A five-year high in oil exports has filled Iran’s coffers, despite the U.S. claiming to have sanctions on the regime. Not to mention the $6 billion the administration greenlit in response to the terror state’s hostage “diplomacy.” This summer, the Islamic Revolutionary Guard Corps Quds Force (IRGC-QF), a Foreign Terrorist Organization, raised some of its proxies’ salaries by 13 percent. This means that the IRGC-QF, and its proxies, have ample support to kill Americans, attack our partners, and threaten the region.
These developments matter deeply to American security at home and our allies and partners in the Middle East, several of whom are only separated by a narrow body of water from the world’s leading sponsor of terrorism.
On this third anniversary of the Abraham Accords, the most significant advancement to peace in the Middle East, we are reminded of the need to strengthen our partnerships in the face of increasing Iranian aggression.
Aristotle once said, “A common danger unites even the bitterest enemies.” That is true of the Abraham Accords. Their very foundation is a common interest in security, one that has supported flourishing ties, from free trade agreements to advancements in inter-faith dialogues.

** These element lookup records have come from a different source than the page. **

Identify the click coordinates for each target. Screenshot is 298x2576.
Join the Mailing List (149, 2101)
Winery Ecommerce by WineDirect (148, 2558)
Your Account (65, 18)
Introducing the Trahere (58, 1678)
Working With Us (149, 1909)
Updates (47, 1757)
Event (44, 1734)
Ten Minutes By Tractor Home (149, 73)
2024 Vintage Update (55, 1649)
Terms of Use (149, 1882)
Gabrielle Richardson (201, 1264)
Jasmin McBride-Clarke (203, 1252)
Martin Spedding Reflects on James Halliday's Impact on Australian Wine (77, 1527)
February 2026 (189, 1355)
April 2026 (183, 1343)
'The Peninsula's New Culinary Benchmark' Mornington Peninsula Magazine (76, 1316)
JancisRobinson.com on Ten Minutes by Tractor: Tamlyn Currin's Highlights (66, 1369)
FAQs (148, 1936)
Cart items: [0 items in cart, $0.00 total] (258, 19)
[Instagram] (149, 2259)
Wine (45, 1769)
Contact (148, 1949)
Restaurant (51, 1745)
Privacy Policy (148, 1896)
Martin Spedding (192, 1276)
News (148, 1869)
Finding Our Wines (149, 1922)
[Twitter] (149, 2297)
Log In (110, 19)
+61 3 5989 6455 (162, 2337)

These breakthroughs epitomize the seismic changes we are now seeing throughout the Middle East as U.S. partners work together to deter terrorism.
As a member of the Senate Armed Services Committee and a combat veteran who served in Iraq and Kuwait, I deeply understand the importance of the Accords. It’s why I co-founded the Senate Abraham Accords Caucus which has been a driving force behind my bipartisan legislation to bring our partners together, and we have already had incredible success.

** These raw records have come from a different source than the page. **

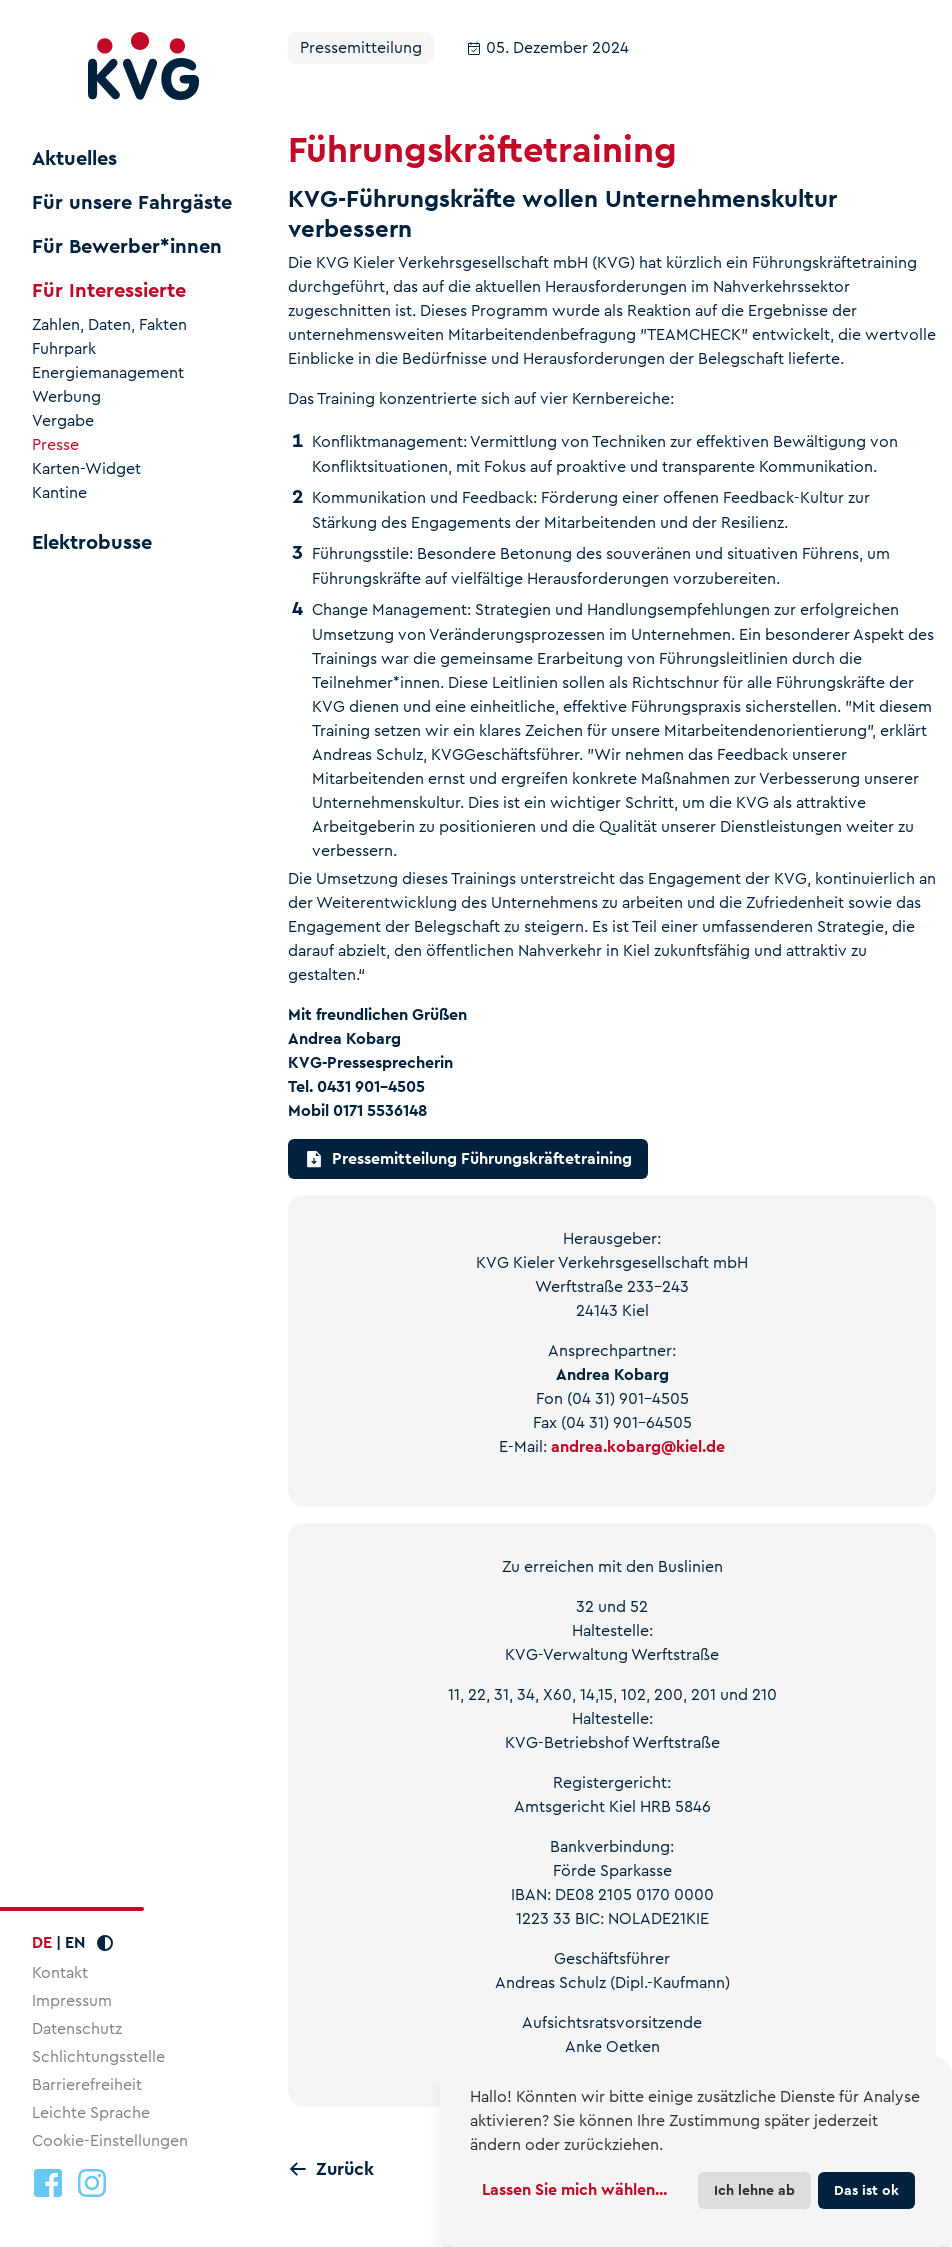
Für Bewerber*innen (127, 247)
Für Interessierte (109, 291)
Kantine (59, 493)
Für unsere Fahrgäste (132, 203)
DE (42, 1942)
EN (75, 1942)
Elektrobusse (92, 543)
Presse (55, 445)
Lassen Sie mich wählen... (574, 2189)
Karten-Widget (86, 469)
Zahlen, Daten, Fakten (109, 325)
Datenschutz (77, 2028)
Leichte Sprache (91, 2112)
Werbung (66, 397)
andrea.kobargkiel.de (638, 1446)
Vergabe (63, 421)
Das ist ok (866, 2190)
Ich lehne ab (754, 2190)
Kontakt (60, 1972)
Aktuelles (74, 159)
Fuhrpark (64, 349)
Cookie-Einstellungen (110, 2141)
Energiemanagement (108, 373)
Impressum (72, 2000)
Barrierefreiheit (87, 2084)
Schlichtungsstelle (98, 2056)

Last year, all eight of the Caucus co-chairs, across party lines in both the House and the Senate, came together to support my DEFEND Act, which works with our partners to build an integrated air and missile defense system to take on the threat posed by Iran and its violent proxies. Since becoming law, we have already seen progress, which is why we are advancing the MARITIME Act to direct similar integration at sea, which is increasingly important as Iran ramps up its marine aggression.
While Congress can advance the foundation of the Accords, we cannot legislate the president into projecting strength.
This summer, frustration with the Biden administration’s failure to enforce the law on Iran’s illegal seizure of an oil tanker traveling between two United Arab Emirate (UAE) ports caused the UAE – a U.S. partner – to stop engaging with the U.S.-led maritime forces in the region. This is a clear example of how an Iranian appeasement strategy threatens the breakthroughs we have achieved and even moves the historic Abraham Accords backwards.
This is why I have been leading bipartisan oversight in the Senate to advance the Accords and am demanding that this administration deter aggression and project American strength. Step one in achieving this is for the U.S. to enforce the law and seize more Iranian illicit oil, which, despite our sanctions, has continued to grow in quantity.
Three years into the Abraham Accords, we cannot fail to protect this historic agreement, but this administration’s attempt to pander to Tehran in pursuit of a flawed nuclear agreement would roll back the very sanctions we must enforce, further endangering the region and placing more U.S. resources and assets at risk.
We have witnessed greater stability in the region due to the once-impossible partnerships created and sustained by the Abraham Accords. The Biden administration must not allow the progress to unravel.
If the Abraham Accords are a shield, our sanctions enforcement must be a sword.